Richard, a million thanks for the forms. I know from reading the attached comments that you have been working on obtaining the new rights under Article 51 for some time, a number of years in fact.

For other foreigners married to Taiwanese and others affected by the new regulations, I propose the least we can do is ask Richard to dinner and drinks, if he and you are up to it. And–if not members (like me) of the NNFS–we should also send a financial donation.

Once again, thank you Richard. And I will email a copy of my shiny new work permit as soon as I receive it.

Richard,

I have an ARC based on my employment at a bushiban. I am however, married to a Taiwanese woman. What is my status with regard to this new law? Can I still apply for the open work permit? Or do I first have to apply for a residency ARC based on marriage?

Yes, as a foreigner married to a Taiwanese national, you must first have Joining Family Resident Visa, in order to apply via the Article 51 procedures.

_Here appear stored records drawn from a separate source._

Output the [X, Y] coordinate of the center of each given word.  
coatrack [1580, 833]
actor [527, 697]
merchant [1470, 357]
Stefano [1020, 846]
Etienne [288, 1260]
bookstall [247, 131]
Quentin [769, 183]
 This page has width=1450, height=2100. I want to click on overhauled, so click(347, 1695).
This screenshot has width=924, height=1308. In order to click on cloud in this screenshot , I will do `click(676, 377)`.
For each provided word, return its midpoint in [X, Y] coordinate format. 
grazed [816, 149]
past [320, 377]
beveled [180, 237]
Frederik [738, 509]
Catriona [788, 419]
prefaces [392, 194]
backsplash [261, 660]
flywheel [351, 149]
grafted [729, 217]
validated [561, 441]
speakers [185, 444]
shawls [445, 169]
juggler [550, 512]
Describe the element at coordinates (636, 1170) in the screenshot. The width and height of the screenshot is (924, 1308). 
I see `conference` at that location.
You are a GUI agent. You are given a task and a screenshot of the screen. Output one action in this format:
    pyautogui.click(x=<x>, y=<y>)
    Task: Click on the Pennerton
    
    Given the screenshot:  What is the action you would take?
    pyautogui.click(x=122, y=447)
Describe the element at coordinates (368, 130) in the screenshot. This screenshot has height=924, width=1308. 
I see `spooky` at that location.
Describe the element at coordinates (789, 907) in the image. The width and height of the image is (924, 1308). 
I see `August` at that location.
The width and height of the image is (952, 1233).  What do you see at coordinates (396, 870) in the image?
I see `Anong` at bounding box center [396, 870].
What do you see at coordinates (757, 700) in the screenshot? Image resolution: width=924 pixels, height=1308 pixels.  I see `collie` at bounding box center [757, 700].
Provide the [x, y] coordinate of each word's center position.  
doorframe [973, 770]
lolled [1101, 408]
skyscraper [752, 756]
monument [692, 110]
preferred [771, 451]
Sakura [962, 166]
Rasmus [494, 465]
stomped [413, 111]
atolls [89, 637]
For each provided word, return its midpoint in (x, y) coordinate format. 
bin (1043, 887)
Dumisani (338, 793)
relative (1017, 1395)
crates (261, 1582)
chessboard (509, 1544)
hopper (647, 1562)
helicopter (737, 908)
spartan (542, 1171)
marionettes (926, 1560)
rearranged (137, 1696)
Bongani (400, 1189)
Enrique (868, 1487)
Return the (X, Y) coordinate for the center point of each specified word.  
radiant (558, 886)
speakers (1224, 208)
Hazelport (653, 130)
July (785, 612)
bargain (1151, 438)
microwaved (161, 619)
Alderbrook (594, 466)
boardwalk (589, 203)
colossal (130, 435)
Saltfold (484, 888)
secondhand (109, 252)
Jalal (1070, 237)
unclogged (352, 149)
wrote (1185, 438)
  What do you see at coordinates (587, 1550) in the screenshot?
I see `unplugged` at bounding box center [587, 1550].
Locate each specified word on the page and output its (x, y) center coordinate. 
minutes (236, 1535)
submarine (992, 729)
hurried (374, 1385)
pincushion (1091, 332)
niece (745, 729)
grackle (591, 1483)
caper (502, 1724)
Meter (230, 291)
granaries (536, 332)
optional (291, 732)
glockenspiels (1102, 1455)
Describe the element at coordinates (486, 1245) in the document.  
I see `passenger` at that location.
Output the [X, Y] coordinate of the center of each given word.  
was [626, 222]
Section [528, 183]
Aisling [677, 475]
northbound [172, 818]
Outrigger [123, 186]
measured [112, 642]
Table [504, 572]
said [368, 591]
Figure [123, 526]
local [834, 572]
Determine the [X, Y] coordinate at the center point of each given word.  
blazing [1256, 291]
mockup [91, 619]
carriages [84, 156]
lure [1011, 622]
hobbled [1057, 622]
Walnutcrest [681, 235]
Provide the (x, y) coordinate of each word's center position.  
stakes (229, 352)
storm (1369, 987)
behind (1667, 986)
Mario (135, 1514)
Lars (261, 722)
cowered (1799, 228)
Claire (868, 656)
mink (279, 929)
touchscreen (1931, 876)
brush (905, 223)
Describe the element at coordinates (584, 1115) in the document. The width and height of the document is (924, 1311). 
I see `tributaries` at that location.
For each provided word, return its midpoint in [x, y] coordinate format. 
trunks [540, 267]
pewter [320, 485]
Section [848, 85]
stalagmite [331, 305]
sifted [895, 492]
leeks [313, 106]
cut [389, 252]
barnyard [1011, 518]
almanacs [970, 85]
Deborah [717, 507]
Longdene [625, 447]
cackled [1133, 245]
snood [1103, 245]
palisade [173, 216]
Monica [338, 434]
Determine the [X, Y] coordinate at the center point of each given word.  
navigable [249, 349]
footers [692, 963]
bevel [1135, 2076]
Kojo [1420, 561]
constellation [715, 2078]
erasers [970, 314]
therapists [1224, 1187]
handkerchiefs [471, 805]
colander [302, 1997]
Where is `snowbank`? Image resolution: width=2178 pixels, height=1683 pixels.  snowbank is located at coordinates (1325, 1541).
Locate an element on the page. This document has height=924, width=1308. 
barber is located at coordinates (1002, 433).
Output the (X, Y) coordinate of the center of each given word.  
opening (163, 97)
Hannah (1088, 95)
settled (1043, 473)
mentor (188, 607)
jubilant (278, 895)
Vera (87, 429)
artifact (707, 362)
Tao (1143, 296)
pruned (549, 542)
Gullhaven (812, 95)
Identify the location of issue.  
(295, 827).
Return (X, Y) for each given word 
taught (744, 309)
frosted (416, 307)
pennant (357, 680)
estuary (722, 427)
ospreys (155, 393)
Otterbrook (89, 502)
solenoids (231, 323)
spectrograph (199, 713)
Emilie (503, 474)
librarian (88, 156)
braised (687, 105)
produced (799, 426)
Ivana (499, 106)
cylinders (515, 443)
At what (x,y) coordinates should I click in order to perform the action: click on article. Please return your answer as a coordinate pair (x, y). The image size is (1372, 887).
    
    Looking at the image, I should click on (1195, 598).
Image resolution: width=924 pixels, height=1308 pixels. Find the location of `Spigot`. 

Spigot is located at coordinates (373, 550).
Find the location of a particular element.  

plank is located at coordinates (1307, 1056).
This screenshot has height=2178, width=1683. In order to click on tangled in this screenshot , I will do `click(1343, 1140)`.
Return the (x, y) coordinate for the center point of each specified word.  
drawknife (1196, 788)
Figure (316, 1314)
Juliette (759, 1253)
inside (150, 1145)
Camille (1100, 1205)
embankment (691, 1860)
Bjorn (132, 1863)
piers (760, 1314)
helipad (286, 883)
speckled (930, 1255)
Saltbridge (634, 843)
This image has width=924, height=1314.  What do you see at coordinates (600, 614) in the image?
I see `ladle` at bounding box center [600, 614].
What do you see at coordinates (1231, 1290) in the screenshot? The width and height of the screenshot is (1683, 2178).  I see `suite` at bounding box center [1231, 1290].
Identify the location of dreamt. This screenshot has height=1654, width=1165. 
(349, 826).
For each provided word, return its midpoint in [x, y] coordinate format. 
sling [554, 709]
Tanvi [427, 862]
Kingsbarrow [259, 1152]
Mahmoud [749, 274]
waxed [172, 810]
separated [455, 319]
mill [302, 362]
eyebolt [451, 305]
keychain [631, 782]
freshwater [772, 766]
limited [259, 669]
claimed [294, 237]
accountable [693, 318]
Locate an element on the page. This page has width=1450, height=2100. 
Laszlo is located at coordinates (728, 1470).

If you need the explanatory materials for applying for a JFRV, please send me a private email.

Hi Richard:

Last week (Tuesday) I sent off the forms to the CLA to obtain the new open work permit. I followed the procedure to the letter as outlined in your email. Today, we called to see how things were progressing. We were told by an official at the CLA that they are aware of the new law but as yet they have no procedure governing the issuance of said permit. They also said that March may be the month in which they start issuing said permit. I was under the impression that I would receive a letter from the CLA stating my new work rights. They also said that they had not yet come to an agreement on how long the permit should be issued for; again, I was under the impression that so long as my ARC is valid the work permit would be too. Now that I’ve sent them all the documents and the proccessing fee, what could possibly be the holdup? Do you have any further news on the subject?

Or is there anyone who has successfully completed the mission? Thanks.